Two law professors, Robert L. Tsai and Mary Zeigler, distinguish between partisan judges (who identify with a political party) and movement judges (who identify with a social cause). In the case of Republican-appointed nominees from the latter group, they have largely come out of one of two distinct movements: the anti-abortion movement and the conservative legal movement.

Although I agree that “Sometimes, the public, incorrectly, views movement judges as interchangeable with partisan judges,” the distinctions the authors make are hardly surprising for observers of the political battles waged over the federal courts since the 1980s (or earlier). Nonetheless, their analysis clarifies a (small-d) democratic predicament.
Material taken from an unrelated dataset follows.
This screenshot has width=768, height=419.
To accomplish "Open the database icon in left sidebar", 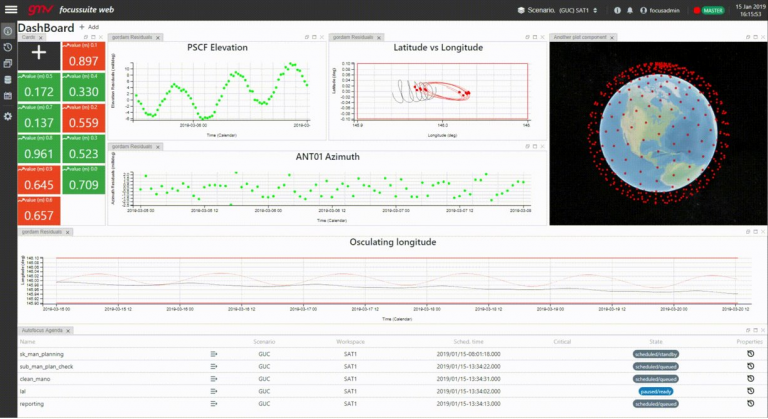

Neither the anti-abortion movement (led by white evangelical Christians), nor the conservative legal movement (championed by Leonard Leo and his deep-pocketed donors, often of dark-money), are committed first and foremost to the Republican Party. The party is a vehicle. The SCOTUS majority in the Dobbs decision was determined, by hook or by crook, to overturn Roe – never mind the consequences for the Republican Party. At this stage, the decision appears to be an electoral loser for Republicans (though not in their primary elections, where movement activists wield exorbitant influence).

Like last year’s New York State Rifle & Pistol Association v. Bruen ruling, the court majority brushed aside precedent, judicial restraint, concern for the court’s legitimacy, and scrupulous adherence to any purported principles (‘originalism,’ ‘strict constructionism,’ ‘textualism’) promoted in recent decades by the Federalist Society. This imperious majority cherry-picked history in both rulings, as it has in other decisions, when it hasn’t ignored history altogether because it conflicted with the justices’ results-oriented reasoning.
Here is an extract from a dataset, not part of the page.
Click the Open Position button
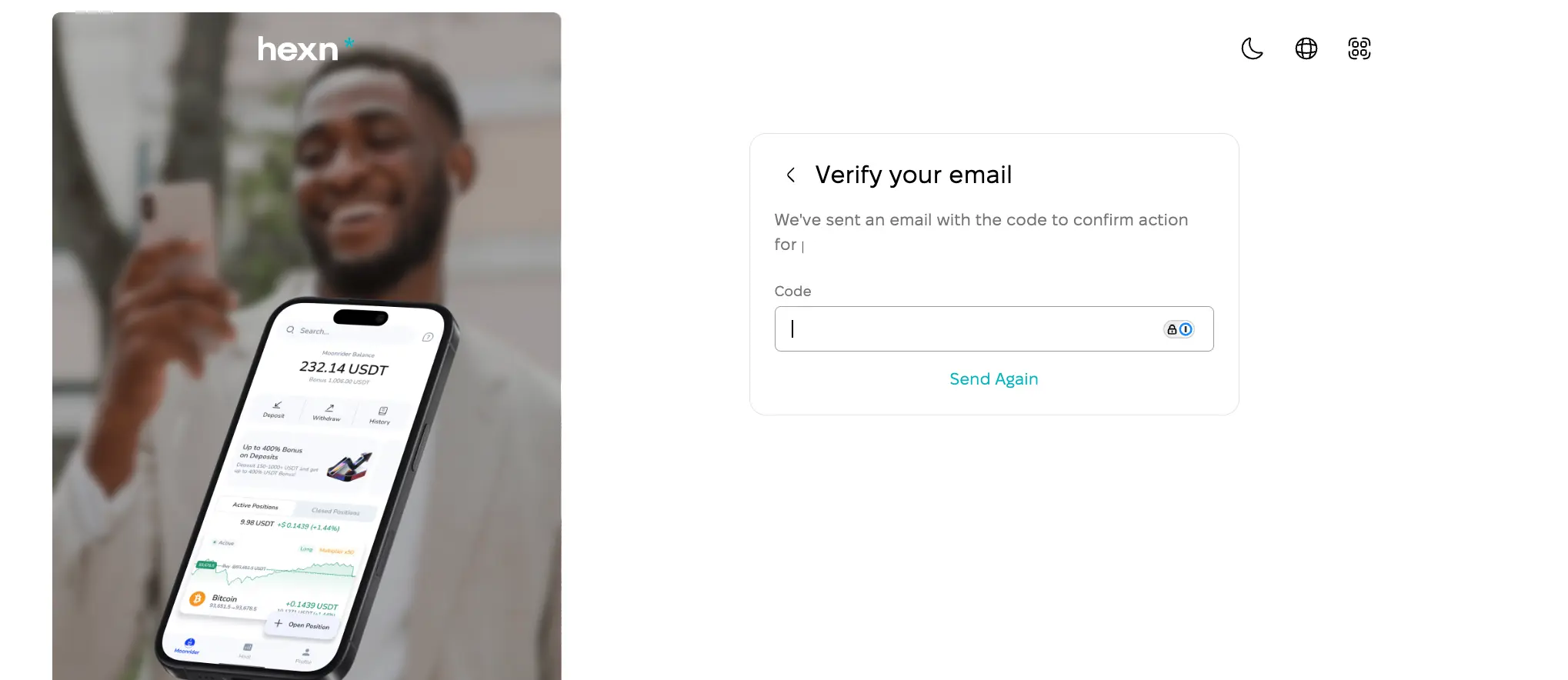This screenshot has height=680, width=1568. (x=302, y=625)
But whatever else these decisions were, they constituted victories for the Republican Party, which is in the thrall of activists of both social movements. Not all victories are popular; not all are winners at the ballot box. The country’s movement judges are a product of the Republican Party’s relentless campaign to capture the courts.
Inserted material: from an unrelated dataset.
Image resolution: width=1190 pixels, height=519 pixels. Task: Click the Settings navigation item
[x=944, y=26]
This is crucial to the Republican Party’s strategy because their agenda is broadly unpopular, especially with an increasingly younger, more diverse electorate. What Republicans can’t win at the ballot box, they can impose through an unrestrained judicial branch, with the power to neuter and dominate the other branches of government – the political branches, where Americans are empowered to cast ballots.

As Tsai and Ziegler put it:

“What we are seeing now on the Supreme Court is a bloc of justices receptive to conservative social movements on key legal issues, and that raises the risk of judge-driven oligarchy: the recalibration of constitutional law for the benefit of the few over the interests of the many.”